I’ve been known to make a Target clearance run on the weekends — just going from Target to Target and only shopping the clearance shelves. (Yes, I lead a very full life. Thank you very much.) Admittedly, I’ve found some of my best deals at Target. (I’ve never been a “Walmart person”, but many of my fellow bargain hunters tell me you can find great deals there, too.) If you’re unfamiliar with clearance at the bulls-eye retailer, you need to start looking for the red-orange tags. Clearance starts at 15% off and progresses up to 90% — with intervals at 30%, 50% and 70%. (Every now and then, I find items at 85% off. However, it’s rare to find items at 90% off, with the exception of seasonal merchandise. If you do, go crazy and fill your cart because you’re not going to find a better deal.) You can tell the markdown interval because it’s reflected on the upper-right hand corner of the tag — you’ll see a tiny 15, 30, 50, 70 or 90. Clearance is usually located on end caps, but can also be found in the aisles on occasion. Over the years, I have found a trick that I’ve kept to myself until now…
My best tip for shopping Target clearance is to never assume the price tag is correct — always scan the item at one of the self scanners throughout the store. More often than not, I find that the discount is greater than what it’s tagged. (You’d be surprised at the number of items I’ve found at 70% off.) Let’s admit it, most people are lazy and assume the clearance tag is correct. That’s where going the extra mile (or, in this case, a few extra steps) really pays off. (Unfortunately, clearance prices vary by store — just because an item is 50% off, for example, at one location doesn’t mean it will be the same at the location a few miles away.)
There are many theories out there on the Internet about Target’s markdown schedule regarding the days of the week when certain departments get discounted. However, I’ve never found any of it to be true. There are too many factors that determine markdowns, including market area, unsold stock and manager discretion. As a result, it’s very tricky to narrow down an exact policy. (And, of course, Target is totally mum on the subject.)
From my shopping experience, what seems to be true is that Target increases the discount on unsold clearance merchandise every two weeks. (However, don’t assume the next markdown will go to the next percentage interval — say, from 30% to 50%. I have seen many instances where markdowns jump an interval, from 30% to 70%, as an example, for those items they need to get rid of quickly.)
If you’re a “clearance hawk” and watching a big-ticket item closely, I suggest going back every 7 to 10 days to check, if it’s been marked down again. (I don’t think it’s worth the time and energy to keep checking on small items, unless I happen to be in the store.) It’s a bit of a gamble, as other smart shoppers may be watching the same item. You just have to know your budget and what you’re willing to pay bottom line.
From my knowledge, if a clearance item goes unsold, it’s salvaged and headed to the local Goodwill. However, I’ve noticed that many of the items cost more at Goodwill than its lowest price on the Target shelf.
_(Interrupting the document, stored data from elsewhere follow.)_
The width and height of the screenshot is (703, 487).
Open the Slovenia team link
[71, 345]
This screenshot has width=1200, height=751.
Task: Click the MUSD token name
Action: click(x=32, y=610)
Finally, bargain hunters all know this tip — you can use manufacturer’s coupons on top of clearance prices for maximum savings. When you combine 70% off with a coupon, you can often get items at bottom-of-the-barrel prices. I have bought so many grooming and grocery items for under 50¢ each at Target, thanks to “double-dipping.” (I had to stop my clearance runs for awhile because I was running out of space for all of my bargains!)
Have you ever found a great clearance deal at Target?
I look forward to our next chat. And, remember, there’s always a deal, you just need to look for it. :-)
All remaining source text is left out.